MILWAUKEE (CBS 58) — We’re still months away from the average healthy person in Wisconsin getting vaccinated against COVID-19. Top state health leaders are sharing more about their plans to distribute those shots when the time comes.
Andrea Palm, secretary-designee for Wisconsin Department of Health Services, said 192 people have already been vaccinated in Wisconsin.
“We’re all hungry to understand more about how this is all going to go and how long it’s going to take and when it’s going to be available for me and for my family,” Palm said.

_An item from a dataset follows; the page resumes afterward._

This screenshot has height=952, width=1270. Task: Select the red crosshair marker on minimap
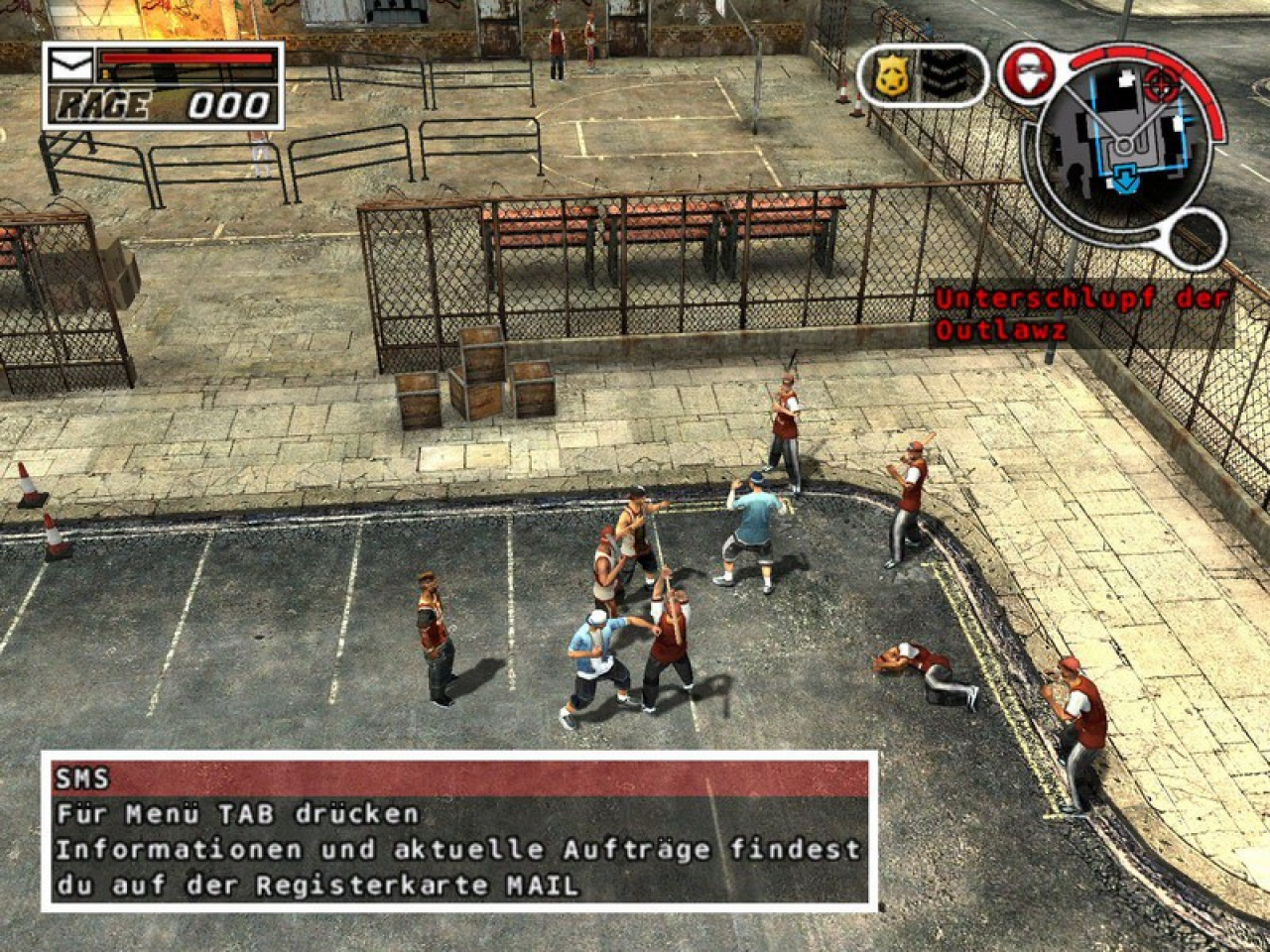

Wisconsin has eight regional hubs to store Pfizer’s vaccines. All eight facilities are outfitted with ultra cold storage.
On Monday, 10,000 doses of the Pfizer vaccine arrived at two regional hubs in Wisconsin. On Tuesday, four hubs received an additional 22,000 doses. On Wednesday, the last two regional hubs were expect to receive the remaining 18,000 doses.
In total, Wisconsin’s initial allocation is 49,725 doses of Pfizer’s vaccine, and more doses are expected in the coming weeks.
Once Moderna’s vaccine receives federal approval, Palm said Wisconsin expects to receive 100,000 doses.
The first people to get the shots are the state’s 400,000 health care workers — which includes EMTs, home care workers and nursing home staff members — and the 57,000 residents at long-term care facilities.
“How fast we get through those 450-460,000 people — it really matters how much we get on a weekly basis here into the state of Wisconsin to push out to those populations,” Palm said.
She said the problem is the state doesn’t know how many doses it will get at a time.
“We don’t get very good visibility on that. We have short notice about what’s coming next and how much that is on a weekly basis. We anticipate it’ll be different every week,” Palm said.
State leaders said they’re aware families want to know when it’s their turn.
“It will be months before a vaccine is widely available, so please continue to stay home as much as possible,” Palm said.
Stephanie Schauer, immunization program manager for the Division of Public Health, said once it’s finally the general public’s turn, the state may open up community vaccination sites similar to those in place for testing.
“As we move further into Phases 2 and 3 where we move into where the general population is eligible, the opportunities for where people can get vaccinated will look similarly to influenza,” Schauer said.
Beginning the week of Dec. 28, pharmacies will start offering on-site shots at long term care facilities. The program is part of a partnership with the Centers for Disease Control and Prevention and large pharmacy chains. State health leaders had to give two weeks notice to the CDC before the program could begin, and Palm said they gave that notice on Monday, Dec. 14.